→ THINGS TO DO
1: Before the records, reproduce the passage of the text on writing letters to incarcerated family members starting with "Include anecdotes, or" and going on through "to continue writing.", word for word.
2: Proceed with the text on writing letters to incarcerated family members, picking up after its final sentence.

When a family member is incarcerated, whether its for a few months or several years, it becomes vital to the inmate, as well as other family members, to maintain strong communications. If your family member is housed in a prison out of state, or if you don’t want to take your children to visit their parent while incarcerated, you can build those family bonds through simple letter writing. (Please note, this information is intended for family members, such as spouses, children and parents, of prisoners. It is not intended for inmate pen-pal relationships or other writers. If you are not a family member, there are specific safety guidelines you should research and follow.)
Check with the prison for any specific rules. Information given here are general guidelines and may be different at any prison or facility, or even vary per inmate based on security purposes. Be aware that all of your letters, cards and photos will be reviewed by prison staff, possibly recorded for future reference, and may not be forwarded to the inmate for a variety of reasons. Refrain from sending any original, irreplaceable documents, like photographs, or valuable items.
Think beyond the tangible items you can include and focus on the letter itself. Include jokes, poems, quotes, spiritual quotes and other inspirational messages in your letters. Unlike emails, which we often skim and then delete, inmate letters may be read and re-read multiple times. Quotes and phrases may be shared with other inmates or posted in the cell for daily inspiration. Someone poetry, song lyrics and spiritual verses can eloquently say things for which we can’t find the words. Use these art forms to send messages of hope, love, strength, perseverance, forgiveness and courage to your family members.
Include anecdotes, or short stories, about your daily life. Remind your partner about your favorite date restaurant or pub, describe the changing seasons, or include the funny thing your child said at dinner. These things may seem dumb and inconsequential, but they serve to include your incarcerated loved one in your daily life. Especially for parents who cannot watch their children grow up, including simple stories about your day-to-day life help them feel included.
Be consistent with your letters, even if your family member is not. Sometimes it is hard for an incarcerated person to express in words how they are feeling, or they may not feel they have anything important to say. If you are concerned that the person may not want you to send letters, ask them to respond if they would like you to continue writing.

→ DATA EXTRACTS
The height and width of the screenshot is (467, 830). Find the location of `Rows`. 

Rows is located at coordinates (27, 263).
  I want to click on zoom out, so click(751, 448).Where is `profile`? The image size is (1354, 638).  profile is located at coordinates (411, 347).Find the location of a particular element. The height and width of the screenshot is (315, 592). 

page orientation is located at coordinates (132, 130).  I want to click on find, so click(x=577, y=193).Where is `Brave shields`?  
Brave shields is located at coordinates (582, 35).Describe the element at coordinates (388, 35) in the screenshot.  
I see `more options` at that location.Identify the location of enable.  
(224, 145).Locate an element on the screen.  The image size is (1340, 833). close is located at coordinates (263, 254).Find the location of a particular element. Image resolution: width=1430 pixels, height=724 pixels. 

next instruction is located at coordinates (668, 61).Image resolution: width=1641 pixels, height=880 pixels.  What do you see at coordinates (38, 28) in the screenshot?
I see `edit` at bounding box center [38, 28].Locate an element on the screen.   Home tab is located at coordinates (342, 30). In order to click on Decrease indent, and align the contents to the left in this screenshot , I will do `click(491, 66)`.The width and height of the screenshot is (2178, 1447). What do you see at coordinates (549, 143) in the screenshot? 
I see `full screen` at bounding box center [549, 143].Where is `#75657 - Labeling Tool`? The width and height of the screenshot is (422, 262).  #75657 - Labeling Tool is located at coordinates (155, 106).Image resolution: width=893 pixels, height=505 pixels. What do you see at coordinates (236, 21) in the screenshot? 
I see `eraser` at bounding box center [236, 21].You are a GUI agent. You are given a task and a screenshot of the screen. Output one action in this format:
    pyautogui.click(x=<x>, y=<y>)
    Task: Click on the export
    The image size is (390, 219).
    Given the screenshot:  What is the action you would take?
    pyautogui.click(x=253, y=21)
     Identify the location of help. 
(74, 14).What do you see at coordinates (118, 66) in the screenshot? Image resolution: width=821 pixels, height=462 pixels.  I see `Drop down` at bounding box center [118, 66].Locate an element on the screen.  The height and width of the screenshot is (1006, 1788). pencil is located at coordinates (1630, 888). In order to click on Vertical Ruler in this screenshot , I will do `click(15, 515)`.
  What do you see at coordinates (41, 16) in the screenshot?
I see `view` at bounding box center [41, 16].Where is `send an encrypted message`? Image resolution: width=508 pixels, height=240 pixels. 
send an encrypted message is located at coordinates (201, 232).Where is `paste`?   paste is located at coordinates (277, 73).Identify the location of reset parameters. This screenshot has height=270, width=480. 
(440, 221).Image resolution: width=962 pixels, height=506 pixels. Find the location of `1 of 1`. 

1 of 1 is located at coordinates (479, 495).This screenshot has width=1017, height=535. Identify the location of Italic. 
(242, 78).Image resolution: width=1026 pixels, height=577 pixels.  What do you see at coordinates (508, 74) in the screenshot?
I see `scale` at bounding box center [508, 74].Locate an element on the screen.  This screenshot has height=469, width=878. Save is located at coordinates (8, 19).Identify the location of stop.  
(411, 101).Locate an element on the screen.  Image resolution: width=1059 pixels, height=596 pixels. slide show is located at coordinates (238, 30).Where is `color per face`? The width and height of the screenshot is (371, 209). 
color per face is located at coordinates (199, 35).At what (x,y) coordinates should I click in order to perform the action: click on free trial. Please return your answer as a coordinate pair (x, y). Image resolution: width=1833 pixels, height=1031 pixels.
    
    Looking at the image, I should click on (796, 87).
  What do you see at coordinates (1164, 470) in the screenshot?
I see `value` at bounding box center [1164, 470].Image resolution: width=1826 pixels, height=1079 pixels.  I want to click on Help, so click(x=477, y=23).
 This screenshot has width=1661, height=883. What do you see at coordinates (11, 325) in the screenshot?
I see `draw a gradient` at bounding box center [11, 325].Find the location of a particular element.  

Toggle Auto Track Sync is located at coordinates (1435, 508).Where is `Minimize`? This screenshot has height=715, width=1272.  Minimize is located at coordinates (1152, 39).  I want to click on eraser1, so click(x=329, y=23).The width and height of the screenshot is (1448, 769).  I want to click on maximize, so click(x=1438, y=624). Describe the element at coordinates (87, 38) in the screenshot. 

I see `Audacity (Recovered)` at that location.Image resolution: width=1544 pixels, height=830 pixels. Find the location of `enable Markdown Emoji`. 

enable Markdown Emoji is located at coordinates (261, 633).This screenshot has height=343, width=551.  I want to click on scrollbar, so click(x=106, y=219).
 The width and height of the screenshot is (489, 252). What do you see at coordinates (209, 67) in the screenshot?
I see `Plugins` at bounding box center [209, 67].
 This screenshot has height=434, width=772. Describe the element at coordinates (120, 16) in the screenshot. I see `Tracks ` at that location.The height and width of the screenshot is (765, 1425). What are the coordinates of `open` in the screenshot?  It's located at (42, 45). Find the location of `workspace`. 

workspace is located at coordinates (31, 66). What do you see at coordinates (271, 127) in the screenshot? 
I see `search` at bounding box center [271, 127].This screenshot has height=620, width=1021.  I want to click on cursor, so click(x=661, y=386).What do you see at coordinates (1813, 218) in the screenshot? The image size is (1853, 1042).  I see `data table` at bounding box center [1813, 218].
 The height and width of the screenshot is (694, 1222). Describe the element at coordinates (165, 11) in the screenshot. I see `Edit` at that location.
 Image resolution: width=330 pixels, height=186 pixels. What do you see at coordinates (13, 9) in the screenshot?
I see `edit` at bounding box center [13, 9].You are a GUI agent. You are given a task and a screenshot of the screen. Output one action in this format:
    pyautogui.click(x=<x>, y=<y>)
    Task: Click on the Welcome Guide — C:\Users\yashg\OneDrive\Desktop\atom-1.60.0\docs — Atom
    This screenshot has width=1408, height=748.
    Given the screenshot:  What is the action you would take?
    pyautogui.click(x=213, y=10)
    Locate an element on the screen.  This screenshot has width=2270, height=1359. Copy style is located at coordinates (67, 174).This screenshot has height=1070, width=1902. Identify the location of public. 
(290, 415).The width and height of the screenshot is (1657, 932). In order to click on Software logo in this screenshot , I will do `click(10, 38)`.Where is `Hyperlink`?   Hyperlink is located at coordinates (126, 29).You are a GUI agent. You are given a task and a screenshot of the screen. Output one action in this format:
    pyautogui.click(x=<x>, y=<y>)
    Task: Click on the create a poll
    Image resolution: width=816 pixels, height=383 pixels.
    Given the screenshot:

→ ANSWERS GIVEN
1:
Include anecdotes, or short stories, about your daily life. Remind your partner about your favorite date restaurant or pub, describe the changing seasons, or include the funny thing your child said at dinner. These things may seem dumb and inconsequential, but they serve to include your incarcerated loved one in your daily life. Especially for parents who cannot watch their children grow up, including simple stories about your day-to-day life help them feel included.
Be consistent with your letters, even if your family member is not. Sometimes it is hard for an incarcerated person to express in words how they are feeling, or they may not feel they have anything important to say. If you are concerned that the person may not want you to send letters, ask them to respond if they would like you to continue writing.

2:
If your spouse or partner is incarcerated, ask them before sending photos of your children. Some prisoners prefer not to have photos of their children in their cells, and you should discuss as a couple what things to say about your kids, knowing the letters could be read by almost anyone in the facility.
Prisoners enjoy vibrant, colorful letters, and many things are allowed to help you build and maintain relationships with your incarcerated family member. Include photos, a few at a time (but no Polaroids or laminated photos). Postcards of places you and your children visit or postcards of the person’s favorite vacation spots fit easily into your letters. A few magazine clips and newspapers articles in each letter are OK, as are crossword puzzles printed on single sheets of paper.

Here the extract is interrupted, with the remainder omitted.